Question to ponder ... In no other California community were the Chinese expelled. So, why did it happen in Humboldt County?
- In her excellent paper, "In Our Midst: The Chinese Expulsion from Eureka, California," former HSU history major Sophie Huntington tackles this question. She shows that Eurekans were affected by the same prejudices, the same labor pressures, the same anti-Chinese sentiments as were other California communities.
But, she argues, two factors encouraged a different reaction in Humboldt County:
its remote location where it was not easy for the Six Companies to protect or control Eureka's Chinese settlers and the location of Chinatown in the middle of the city of Eureka, close to white residences and business, where the wars raged between rival tongs.
- Thus, expulsion occurred as a result of white anti-Chinese prejudices and fears, combined with the geographical isolation of Eureka and the placement of a Chinese community in the heart of town where it could not be ignored.
Conclusions
Entrepreneurial Politics and Economics: The Transcontinental Railroad and Its Consequences for California
- Despite the many financial, political, geographical, economic, and human obstacles, the Transcontinental Railroad became a reality and in so doing, politically and economically linked California to the rest of the nation.
- In linking California to the U.S., the railroad became the ultimate symbol of Manifest Destiny and American progress.
- The federal goverment was the primary investor in the railroad because it crossed through the continent and there was not enough private wealth available to purchase land and supplies.
- The Railroad Act of 1862 created "unprecedented government aid to business" and in so doing, contributed to the rise of "a new class of capitalists."
- The Central Pacific Railroad faced many financial, geographic, technological, weather, resource, and labor related obstacles - all of which were overcome in 6 years by over 20,000 men who largely built the railroad by hand.
- The completion of the Transcontinental Railroad enabled a small group of railroad entrepreneurs to create an empire that monopolized California's transportation industry.

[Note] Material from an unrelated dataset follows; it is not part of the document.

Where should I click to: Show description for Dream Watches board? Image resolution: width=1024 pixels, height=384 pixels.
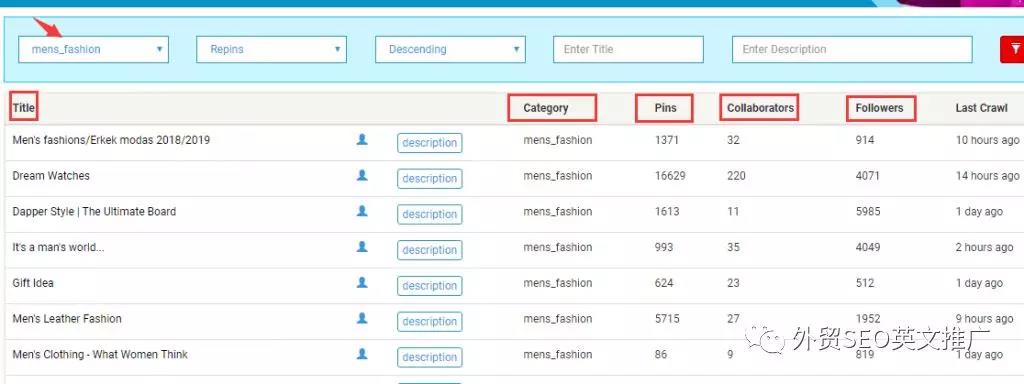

- This empire was responsible for several key consequences that shaped California's history from 1868 to the turn of the 20th Century: increased profits for those who already had some property and influence; encouraged economic growth through the creation of urban boomtowns for those on the railroad route; expanded agricultural markets for farmers; manipulated water resources; assaulted the environment and stimulated the beginnings of an environmental movement; encouraged social and political inequality; encouraged anti-railroad politics; provided unprecedented opportunities for young men willing to work hard in pursuit of wealth and helped to perpetuate the idea of the self-made man; and increased the Chinese population and encouraged anti-Chinese sentiment.
- Federal and California state immigration policies of the 19th Century greatly influenced the opinions of Humboldt Country residents about the Chinese immigrants living in their various communities. The intolerance sanctioned by the federal government and the California legislature, as well as the geographical isolation of Humboldt County and the central location of Eureka's Chinatown, culminated in the expulsion of Humboldt County's entire Chinese population whose culture, traditions, and standards of living were unacceptable to the larger white community.